New Delhi: Out of the 16 operational central public sector enterprises (CPSEs) under the administrative control of the heavy industries ministry, five CPSEs including Heavy Engineering Corporation (HEC) and Hindustan Machine Tools (HMT) are making losses.
A high-level Parliamentary panel of Rajya Sabha has expressed concern over this fact and also noted that a number of CPSEs under the ministry’s administrative control are gradually decreasing.
The panel has asked the heavy industries ministry to work towards enhancing the performance of CPSEs under its control and adopt restructuring measures to revive the loss making units, so that no further closure of PSUs takes place.
The Parliamentary standing committee on industry which is headed by DMK MP Tiruchi Siva, in its report, presented in the Parliament during the recently concluded budget session, said that HEC has been a loss-making enterprise continuously for the past several years, yet a meagre token amount of Rs 0.01 crore has been kept as a budgetary support for it for 2023-24.

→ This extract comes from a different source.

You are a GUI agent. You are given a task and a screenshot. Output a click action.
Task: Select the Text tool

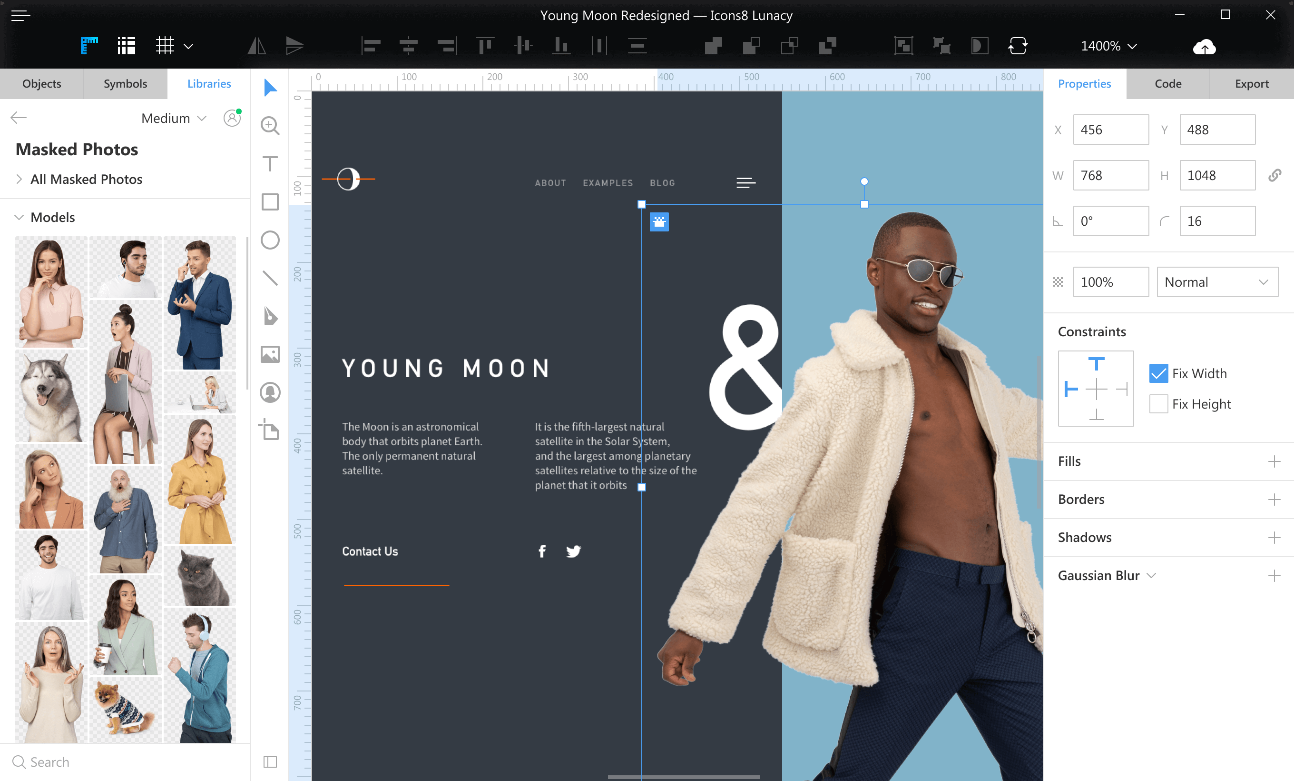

The committee thus has recommended that the ministry should make concerted efforts to improve the situation of HEC and if need arises, may seek additional funds at the “revised estimate” stage.
The ministry should also give details of the steps taken and plans conceived to revive and strengthen the CPSEs within its administrative ambit to the panel, it said in the report.

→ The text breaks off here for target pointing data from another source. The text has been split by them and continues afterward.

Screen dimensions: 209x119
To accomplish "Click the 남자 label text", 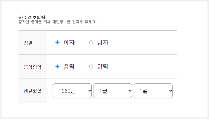I will tap(103, 43).
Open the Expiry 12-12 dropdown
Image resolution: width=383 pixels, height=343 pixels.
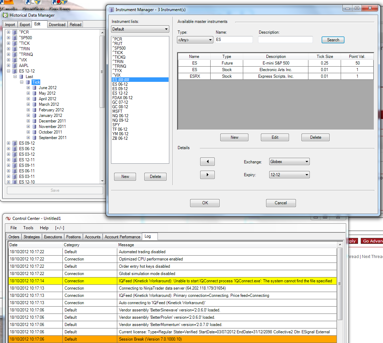click(289, 175)
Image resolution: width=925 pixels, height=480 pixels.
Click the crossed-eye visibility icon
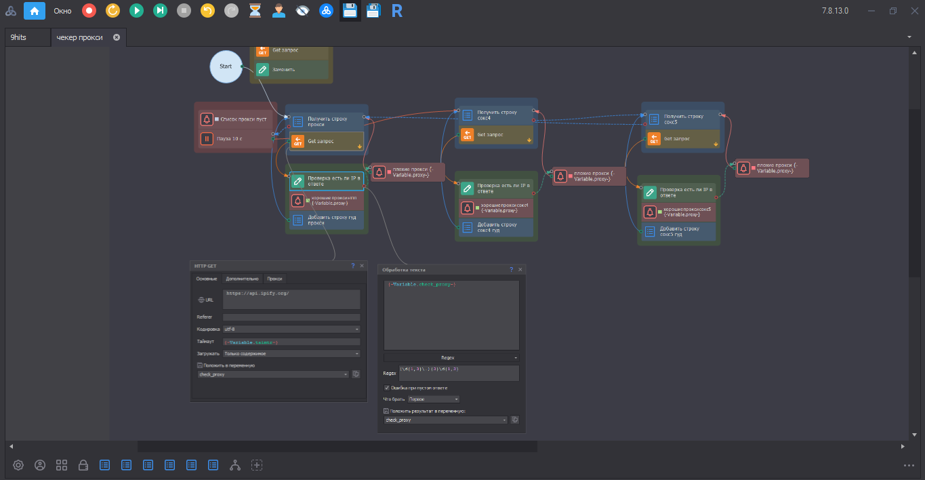point(302,10)
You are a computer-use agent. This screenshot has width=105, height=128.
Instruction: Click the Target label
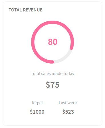coord(37,103)
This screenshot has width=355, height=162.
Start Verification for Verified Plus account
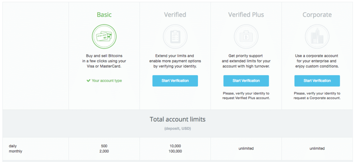pos(246,81)
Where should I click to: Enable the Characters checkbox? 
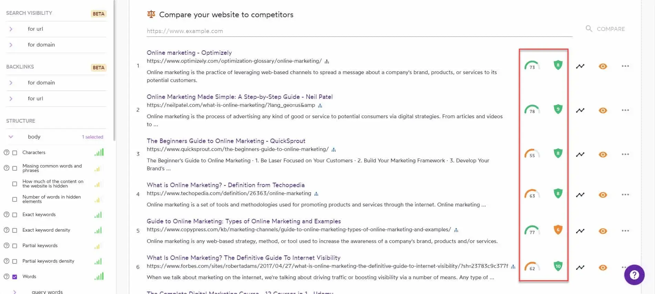pos(15,153)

Apart from HEC and HMT, the other loss making PSUs under the ministry’s control are Engineering Projects (India) Limited (EPIL), Rajasthan Electronics and Instruments Limited (REIL) and NEPA Ltd.
The committee also expressed dismay that year after year the number of CPSEs under the control of the heavy industries ministry are decreasing.
The committee has recommended that the ministry should do a serious and holistic analysis of the causes that are making its PSEs sick and loss-making, and make concerted efforts for their revival and restoration.